Music has always been a bit like a mirror. Reflective as it allowed me to be, it could only go so far. It could provide perspective and could be the seed of grand change, but that was only if I let it.
And I don’t mean that in a bullshit, cliched “music can save your soul” kind of way. I mean it in the sense that the Big Little Lions song I repeated over and over encouraged me to keep going till graduation because I was already on my way there. Florence and the Machine’s “Shake it Out” gave me a reason to believe life was worth living, but I chose to wait it out and see.

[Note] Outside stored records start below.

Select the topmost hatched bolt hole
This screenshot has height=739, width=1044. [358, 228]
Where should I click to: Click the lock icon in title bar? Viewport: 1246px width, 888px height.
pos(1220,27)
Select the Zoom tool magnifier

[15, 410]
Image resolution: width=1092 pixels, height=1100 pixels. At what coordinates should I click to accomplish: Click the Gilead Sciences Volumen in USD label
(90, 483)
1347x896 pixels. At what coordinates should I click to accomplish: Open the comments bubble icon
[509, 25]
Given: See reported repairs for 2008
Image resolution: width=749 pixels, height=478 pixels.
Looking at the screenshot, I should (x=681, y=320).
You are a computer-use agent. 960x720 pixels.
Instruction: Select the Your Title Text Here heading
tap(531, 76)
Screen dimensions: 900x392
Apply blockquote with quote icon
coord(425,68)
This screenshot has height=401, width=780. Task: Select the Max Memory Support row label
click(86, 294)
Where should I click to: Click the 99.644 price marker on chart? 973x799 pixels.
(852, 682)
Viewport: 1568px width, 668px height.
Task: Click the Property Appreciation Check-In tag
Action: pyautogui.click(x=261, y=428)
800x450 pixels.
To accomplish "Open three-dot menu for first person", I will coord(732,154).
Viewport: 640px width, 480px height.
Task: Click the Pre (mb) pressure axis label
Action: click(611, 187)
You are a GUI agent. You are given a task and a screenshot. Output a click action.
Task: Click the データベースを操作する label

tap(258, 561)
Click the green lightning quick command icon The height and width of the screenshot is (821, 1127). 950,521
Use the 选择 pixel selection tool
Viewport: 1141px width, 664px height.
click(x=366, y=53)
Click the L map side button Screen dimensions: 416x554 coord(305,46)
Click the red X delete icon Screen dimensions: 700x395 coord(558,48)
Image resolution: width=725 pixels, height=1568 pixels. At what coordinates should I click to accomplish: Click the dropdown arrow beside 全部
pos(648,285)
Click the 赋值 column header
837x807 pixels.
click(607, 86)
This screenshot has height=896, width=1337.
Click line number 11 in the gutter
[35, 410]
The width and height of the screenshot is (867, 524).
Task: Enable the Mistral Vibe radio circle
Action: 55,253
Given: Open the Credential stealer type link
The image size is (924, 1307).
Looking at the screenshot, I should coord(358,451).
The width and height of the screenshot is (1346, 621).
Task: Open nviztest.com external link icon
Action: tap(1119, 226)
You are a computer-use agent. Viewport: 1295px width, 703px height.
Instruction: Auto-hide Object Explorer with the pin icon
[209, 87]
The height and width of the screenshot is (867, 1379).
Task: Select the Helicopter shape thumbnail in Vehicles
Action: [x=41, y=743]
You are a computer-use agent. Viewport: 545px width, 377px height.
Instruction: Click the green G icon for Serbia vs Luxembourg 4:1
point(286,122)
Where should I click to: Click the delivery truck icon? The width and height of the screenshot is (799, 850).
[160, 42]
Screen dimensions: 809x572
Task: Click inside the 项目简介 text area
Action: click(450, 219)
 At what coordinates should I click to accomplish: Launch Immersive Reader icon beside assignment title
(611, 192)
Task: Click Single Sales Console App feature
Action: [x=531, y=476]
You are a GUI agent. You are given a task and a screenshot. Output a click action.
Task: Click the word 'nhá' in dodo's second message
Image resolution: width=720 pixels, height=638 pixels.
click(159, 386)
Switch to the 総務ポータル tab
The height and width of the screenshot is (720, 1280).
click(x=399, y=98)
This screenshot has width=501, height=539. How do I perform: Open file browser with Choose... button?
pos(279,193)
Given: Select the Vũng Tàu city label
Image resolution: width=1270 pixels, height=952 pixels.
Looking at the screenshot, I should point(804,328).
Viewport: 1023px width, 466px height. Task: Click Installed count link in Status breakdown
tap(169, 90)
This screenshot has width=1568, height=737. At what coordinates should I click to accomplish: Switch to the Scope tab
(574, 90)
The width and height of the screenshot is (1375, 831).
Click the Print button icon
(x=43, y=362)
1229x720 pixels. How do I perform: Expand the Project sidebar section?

Music is all about choice.
I choose to listen to Sufjan Stevens when I want to feel my hurt. I choose to blare ABBA when I need to feel like a dancing queen. I choose the flavor that suits my mood, which is rarely predictable and very easily influenced.
So if I’m on the edge of a mental breakdown, music is right there to give me a little shove in either direction I want to go. And when everything feels like it’s crumbling, music lets me feel like it is until I have the wherewithal to remember it isn’t.
Music creates a reality where I can be anything I need to be, and then I can choose to make that real or I can choose not to, but either way, I get the chance. And that has been incredibly important in my own battle with depression.
Curating a more-than-300-song playlist titled “songs that make me feel not nice,” and it’s much shorter relative to “songs that make me feel nice,” lets me exist as the person I am — deeply sad but with the means to push through it.
I don’t write this in the hope that someone will read it and think, “Wow, music sure is powerful,” because I doubt you need a depressed stranger to tell you that. I write it because while music is powerful, that power looks different to everyone who listens. To me, it means I get to pretend I have it all together, even on the frequent occasion that I don’t. Music gives me the confidence to stand up in a room full of people I don’t know and pretend like my voice actually means something. Music lets me be someone I love when I hate myself the most.
And if I let it, music lets me be anything, and while it likely won’t ever be the answer to my problems, it’s the best damn band aid I’ve ever used.